Cohere, the Toronto-based startup led by Aidan Gomez, has already established itself as Canada’s A.I. darling. Now, with the acquisition of Germany’s Aleph Alpha, the company is pushing into Europe, pooling talent, compute and national ecosystems to create a new transatlantic alliance. In an A.I. race increasingly dominated by U.S. and Chinese giants, the deal underscores the industry’s push to make space for alternative options.
“Combining the strengths of Cohere and Aleph Alpha accelerates our global expansion and advances our mission to deliver sovereign A.I. to nations around the world,” said Gomez in a statement. “Built on the bedrock of shared Canadian and German values—where privacy, security, and responsible innovation are paramount—we are uniquely positioned to be the world’s trusted A.I. partner.”
Financial terms were not disclosed. Cohere is expected to be valued at around $20 billion once the deal closes and its ongoing Series E round wraps, according to Axios. The company was last valued at $7 billion following a $100 million raise last year. It counts McKinsey, Fujitsu and the Royal Bank of Canada among its clients, along with government agencies.
Despite being only 28 years old, Gomez has played a role in several pivotal A.I. milestones. He studied under Geoffrey Hinton and co-authored a landmark 2017 paper, “Attention Is All You Need,” which introduced transformer models. In 2019, he co-founded Cohere with fellow former Google researchers Nick Frosst and Ivan Zhang, building the company around secure, enterprise-focused A.I. tools rather than consumer applications.
As part of the Aleph Alpha deal, Cohere is also set to receive roughly $600 million from Germany’s Schwarz Group during its upcoming funding round.
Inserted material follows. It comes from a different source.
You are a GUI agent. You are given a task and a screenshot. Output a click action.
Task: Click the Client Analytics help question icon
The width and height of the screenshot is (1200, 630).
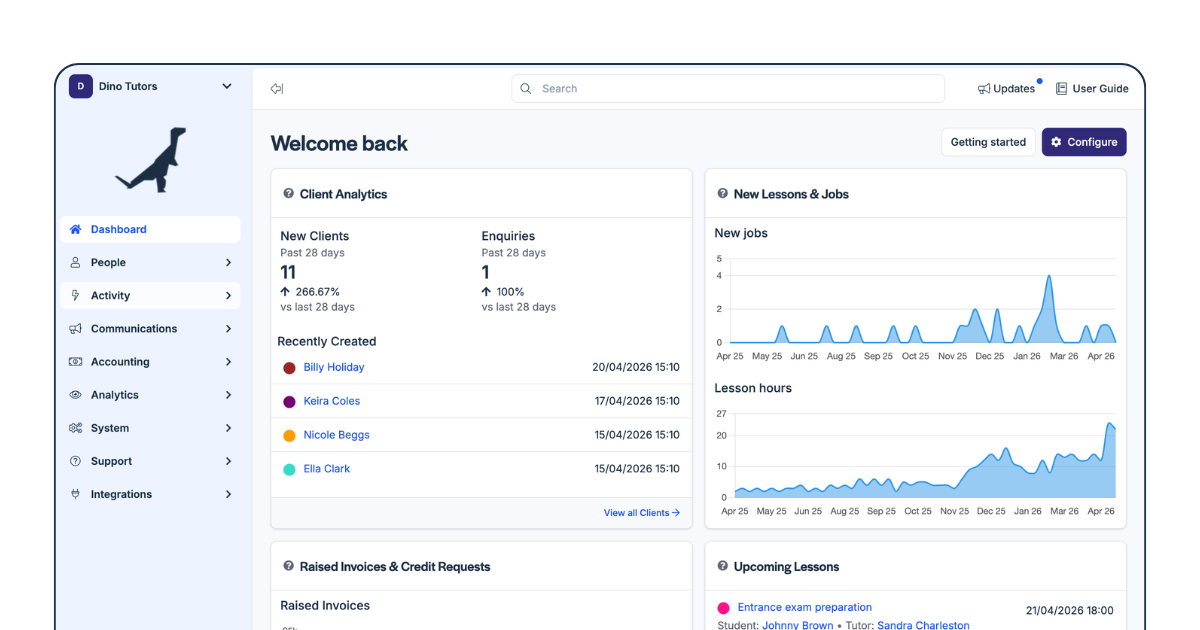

Helmed by supermarket billionaire Dieter Schwarz, Schwarz Group is also a backer of Aleph Alpha, having participated in its $500 million Series B round in 2023. The Heidelberg-based company develops sovereign large language models for industrial and government customers across Europe.
Aleph Alpha was founded in 2019 by Jonas Andrulis and Samuel Weinbach. Andrulis stepped down as the company’s CEO in October 2025 after running it for six years. The startup is now led by co-CEOs Reto Spörri and Ilhan Scheer.
Germany has emerged as a key A.I. hub in recent years, producing companies like Black Forest Labs, an image generation startup valued at $3.25 billion last year; Parloa, an agent platform valued at $3 billion in January; and Helsing, a defense tech company valued at nearly $14 billion last summer. Alongside France and the U.K., Germany remains a leading destination for venture capital, with A.I. accounting for a growing share of that activity. Nearly one in four VC-backed European startups is now A.I. related, according to Pitchbook.
The combined Cohere–Aleph Alpha entity will focus on secure, customized A.I. for highly regulated sectors, including government, finance, defense, energy, manufacturing, telecom and health care. “We are building a real counterweight for organizations that refuse to outsource control over their A.I. to a single provider or jurisdiction,” said Aleph Alpha co-CEO Scheer.
Cohere is not alone in targeting this demand. France’s Mistral AI has similarly positioned itself as a champion of sovereign A.I., and earlier this year committed about $1.4 billion to build data centers in Sweden, marking its first major infrastructure push outside France.
Demand for sovereign A.I. is expected to accelerate. McKinsey estimates the broader A.I. market could exceed $1 trillion by 2030, with sovereign A.I. accounting for $500 billion and $600 billion of that total.
For Cohere, the move also carries national significance. The Aleph Alpha acquisition “is a big moment for Canadian A.I.,” said Evan Solomon, Canada’s minister of A.I. and digital innovation, in a statement. “This partnership strengthens Canada’s position in the global A.I. economy and shows how trusted allies can work together to build sovereign A.I. capacity.”